▶ TASK INSTRUCTIONS
Extract the lines from the one containing "795x1079 pixels. How" through the one containing "will click(x=1358, y=94).", inclusive, and reproduce them verbatim.

______________________________

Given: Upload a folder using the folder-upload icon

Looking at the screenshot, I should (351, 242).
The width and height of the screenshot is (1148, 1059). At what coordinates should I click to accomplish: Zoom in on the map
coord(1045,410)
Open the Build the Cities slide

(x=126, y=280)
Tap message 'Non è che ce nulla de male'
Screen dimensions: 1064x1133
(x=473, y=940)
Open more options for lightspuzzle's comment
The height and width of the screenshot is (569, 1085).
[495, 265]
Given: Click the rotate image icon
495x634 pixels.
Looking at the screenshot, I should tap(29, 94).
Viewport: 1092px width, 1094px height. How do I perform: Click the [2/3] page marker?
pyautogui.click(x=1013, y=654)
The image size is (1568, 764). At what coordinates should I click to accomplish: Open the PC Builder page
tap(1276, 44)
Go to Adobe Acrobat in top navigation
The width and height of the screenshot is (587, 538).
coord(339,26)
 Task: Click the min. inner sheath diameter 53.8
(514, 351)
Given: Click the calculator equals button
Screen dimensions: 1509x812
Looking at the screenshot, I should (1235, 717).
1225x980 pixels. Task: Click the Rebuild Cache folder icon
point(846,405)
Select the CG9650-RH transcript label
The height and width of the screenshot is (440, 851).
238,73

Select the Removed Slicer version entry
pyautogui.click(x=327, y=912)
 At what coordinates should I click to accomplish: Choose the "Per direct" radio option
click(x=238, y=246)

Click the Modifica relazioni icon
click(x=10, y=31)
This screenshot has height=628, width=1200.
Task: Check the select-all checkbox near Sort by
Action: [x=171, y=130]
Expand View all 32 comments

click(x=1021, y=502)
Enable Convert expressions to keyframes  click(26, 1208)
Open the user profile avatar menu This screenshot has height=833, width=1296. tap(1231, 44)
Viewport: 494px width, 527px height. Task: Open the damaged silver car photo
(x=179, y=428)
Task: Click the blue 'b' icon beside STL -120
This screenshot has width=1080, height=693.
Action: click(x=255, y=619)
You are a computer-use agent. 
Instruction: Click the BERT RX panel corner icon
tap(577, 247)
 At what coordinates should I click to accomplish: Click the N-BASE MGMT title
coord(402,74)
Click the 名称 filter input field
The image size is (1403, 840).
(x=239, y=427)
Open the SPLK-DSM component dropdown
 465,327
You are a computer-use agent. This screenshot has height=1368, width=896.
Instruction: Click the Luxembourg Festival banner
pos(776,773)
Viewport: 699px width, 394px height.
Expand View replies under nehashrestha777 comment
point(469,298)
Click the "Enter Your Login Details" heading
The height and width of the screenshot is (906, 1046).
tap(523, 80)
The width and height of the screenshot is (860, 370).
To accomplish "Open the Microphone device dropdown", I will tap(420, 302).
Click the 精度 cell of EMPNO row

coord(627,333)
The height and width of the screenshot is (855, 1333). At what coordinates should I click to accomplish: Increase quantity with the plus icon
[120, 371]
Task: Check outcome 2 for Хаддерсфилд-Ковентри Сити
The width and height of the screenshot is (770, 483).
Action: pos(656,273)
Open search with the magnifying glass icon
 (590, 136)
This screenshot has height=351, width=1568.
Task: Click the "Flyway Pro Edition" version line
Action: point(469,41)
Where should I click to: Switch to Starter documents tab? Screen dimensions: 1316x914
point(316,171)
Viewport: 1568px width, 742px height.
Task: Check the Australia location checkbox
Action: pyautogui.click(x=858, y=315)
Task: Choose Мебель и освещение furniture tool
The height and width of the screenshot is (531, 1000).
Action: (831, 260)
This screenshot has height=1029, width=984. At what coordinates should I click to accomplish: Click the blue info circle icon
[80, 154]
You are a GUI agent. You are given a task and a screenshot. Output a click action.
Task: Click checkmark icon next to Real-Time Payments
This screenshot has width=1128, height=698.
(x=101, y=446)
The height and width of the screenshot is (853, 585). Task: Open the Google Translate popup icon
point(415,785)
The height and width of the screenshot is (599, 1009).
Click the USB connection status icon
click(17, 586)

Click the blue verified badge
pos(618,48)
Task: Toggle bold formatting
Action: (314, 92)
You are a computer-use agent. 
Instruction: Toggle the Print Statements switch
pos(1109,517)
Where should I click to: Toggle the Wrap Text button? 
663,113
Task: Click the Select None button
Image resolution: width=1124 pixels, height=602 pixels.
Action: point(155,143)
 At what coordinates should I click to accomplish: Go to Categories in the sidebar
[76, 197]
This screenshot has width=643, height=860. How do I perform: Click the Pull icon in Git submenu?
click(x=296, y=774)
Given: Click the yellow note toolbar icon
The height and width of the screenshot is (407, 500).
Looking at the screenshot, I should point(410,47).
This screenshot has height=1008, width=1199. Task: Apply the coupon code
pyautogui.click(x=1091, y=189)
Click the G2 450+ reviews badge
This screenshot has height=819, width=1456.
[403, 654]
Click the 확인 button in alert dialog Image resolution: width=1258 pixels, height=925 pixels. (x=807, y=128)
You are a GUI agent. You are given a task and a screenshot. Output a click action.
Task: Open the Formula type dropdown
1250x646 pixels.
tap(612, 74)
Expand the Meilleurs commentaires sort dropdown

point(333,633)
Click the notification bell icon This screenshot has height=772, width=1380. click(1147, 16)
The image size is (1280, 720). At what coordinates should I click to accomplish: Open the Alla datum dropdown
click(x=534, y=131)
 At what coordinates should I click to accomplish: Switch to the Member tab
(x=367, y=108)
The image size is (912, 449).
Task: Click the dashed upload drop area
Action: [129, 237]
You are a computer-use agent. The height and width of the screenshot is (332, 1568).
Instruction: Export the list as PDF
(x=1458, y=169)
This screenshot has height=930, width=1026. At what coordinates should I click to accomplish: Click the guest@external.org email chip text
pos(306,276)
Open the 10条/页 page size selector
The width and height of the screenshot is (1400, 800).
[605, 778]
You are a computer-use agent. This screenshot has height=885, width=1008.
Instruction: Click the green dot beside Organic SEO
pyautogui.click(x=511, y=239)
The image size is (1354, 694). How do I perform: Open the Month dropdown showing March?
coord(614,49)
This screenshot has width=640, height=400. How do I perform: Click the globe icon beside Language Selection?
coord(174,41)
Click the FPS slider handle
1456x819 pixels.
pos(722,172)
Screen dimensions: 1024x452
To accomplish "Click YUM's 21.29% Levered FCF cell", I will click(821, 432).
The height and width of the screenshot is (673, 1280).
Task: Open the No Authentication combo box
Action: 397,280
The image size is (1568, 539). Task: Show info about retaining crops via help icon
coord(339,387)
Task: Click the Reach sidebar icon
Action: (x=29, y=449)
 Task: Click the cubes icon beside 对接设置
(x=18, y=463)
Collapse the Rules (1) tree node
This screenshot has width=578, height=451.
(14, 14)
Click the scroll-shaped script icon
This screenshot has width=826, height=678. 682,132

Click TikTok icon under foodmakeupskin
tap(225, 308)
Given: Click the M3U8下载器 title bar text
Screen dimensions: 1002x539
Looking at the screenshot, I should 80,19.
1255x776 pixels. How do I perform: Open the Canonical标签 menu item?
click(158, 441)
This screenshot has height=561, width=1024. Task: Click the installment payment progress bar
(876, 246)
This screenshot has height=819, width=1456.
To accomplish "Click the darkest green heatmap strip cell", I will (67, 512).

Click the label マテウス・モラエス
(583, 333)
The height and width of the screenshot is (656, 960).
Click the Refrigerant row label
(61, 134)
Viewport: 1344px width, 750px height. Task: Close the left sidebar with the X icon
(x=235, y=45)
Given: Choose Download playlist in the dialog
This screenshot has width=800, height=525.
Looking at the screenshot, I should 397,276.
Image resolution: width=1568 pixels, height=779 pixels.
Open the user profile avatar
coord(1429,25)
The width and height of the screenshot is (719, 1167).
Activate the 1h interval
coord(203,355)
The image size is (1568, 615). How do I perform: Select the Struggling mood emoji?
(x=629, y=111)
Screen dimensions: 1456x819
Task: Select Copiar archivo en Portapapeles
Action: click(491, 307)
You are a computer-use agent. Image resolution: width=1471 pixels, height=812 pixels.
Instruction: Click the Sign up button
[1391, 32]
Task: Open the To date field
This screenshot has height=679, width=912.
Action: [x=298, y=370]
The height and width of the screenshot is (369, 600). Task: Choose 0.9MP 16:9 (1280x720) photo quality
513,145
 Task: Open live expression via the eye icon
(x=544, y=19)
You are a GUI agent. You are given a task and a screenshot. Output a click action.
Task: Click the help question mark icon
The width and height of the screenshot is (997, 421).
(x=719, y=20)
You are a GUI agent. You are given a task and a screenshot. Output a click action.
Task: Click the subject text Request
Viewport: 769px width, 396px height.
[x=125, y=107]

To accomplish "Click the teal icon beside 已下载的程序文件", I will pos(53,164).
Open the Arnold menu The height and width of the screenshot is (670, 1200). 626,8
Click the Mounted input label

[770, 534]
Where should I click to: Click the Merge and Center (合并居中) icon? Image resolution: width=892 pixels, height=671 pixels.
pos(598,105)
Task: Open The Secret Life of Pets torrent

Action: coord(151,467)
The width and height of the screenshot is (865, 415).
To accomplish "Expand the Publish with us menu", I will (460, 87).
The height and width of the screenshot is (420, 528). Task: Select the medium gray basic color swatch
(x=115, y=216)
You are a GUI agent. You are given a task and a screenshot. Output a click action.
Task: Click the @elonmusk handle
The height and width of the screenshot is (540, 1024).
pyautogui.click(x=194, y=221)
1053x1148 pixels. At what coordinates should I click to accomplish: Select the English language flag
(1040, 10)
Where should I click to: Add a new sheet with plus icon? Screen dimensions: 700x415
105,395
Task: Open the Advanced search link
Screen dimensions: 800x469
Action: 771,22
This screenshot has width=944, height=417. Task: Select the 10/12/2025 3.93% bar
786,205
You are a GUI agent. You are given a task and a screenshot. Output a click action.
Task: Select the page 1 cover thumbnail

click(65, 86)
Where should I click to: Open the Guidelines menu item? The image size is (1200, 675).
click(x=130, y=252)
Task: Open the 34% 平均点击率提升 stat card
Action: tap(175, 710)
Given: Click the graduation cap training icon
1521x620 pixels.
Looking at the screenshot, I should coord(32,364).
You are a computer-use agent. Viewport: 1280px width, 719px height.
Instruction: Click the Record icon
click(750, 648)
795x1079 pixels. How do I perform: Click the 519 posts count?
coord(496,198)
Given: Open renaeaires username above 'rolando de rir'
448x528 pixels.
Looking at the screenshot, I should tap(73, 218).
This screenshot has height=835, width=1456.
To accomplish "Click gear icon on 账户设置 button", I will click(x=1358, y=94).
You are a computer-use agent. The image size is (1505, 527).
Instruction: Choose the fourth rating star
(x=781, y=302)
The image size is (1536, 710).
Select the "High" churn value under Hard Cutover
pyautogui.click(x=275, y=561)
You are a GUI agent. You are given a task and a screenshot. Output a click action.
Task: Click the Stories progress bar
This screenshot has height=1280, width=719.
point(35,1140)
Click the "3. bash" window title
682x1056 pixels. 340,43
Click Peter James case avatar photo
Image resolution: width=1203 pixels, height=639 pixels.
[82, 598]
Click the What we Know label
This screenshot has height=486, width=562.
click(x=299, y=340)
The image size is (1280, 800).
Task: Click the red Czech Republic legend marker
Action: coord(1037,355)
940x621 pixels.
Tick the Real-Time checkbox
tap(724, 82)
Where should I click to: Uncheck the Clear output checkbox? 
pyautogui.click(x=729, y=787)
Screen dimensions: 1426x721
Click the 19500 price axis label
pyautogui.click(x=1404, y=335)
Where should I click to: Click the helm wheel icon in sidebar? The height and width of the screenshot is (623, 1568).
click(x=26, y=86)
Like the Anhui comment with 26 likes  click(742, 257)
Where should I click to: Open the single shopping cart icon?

______________________________

▶ TASK SOLUTION
795x1079 pixels. How do I perform: Click the 519 posts count?
coord(496,198)
Given: Open renaeaires username above 'rolando de rir'
448x528 pixels.
Looking at the screenshot, I should tap(73, 218).
This screenshot has height=835, width=1456.
To accomplish "Click gear icon on 账户设置 button", I will click(x=1358, y=94).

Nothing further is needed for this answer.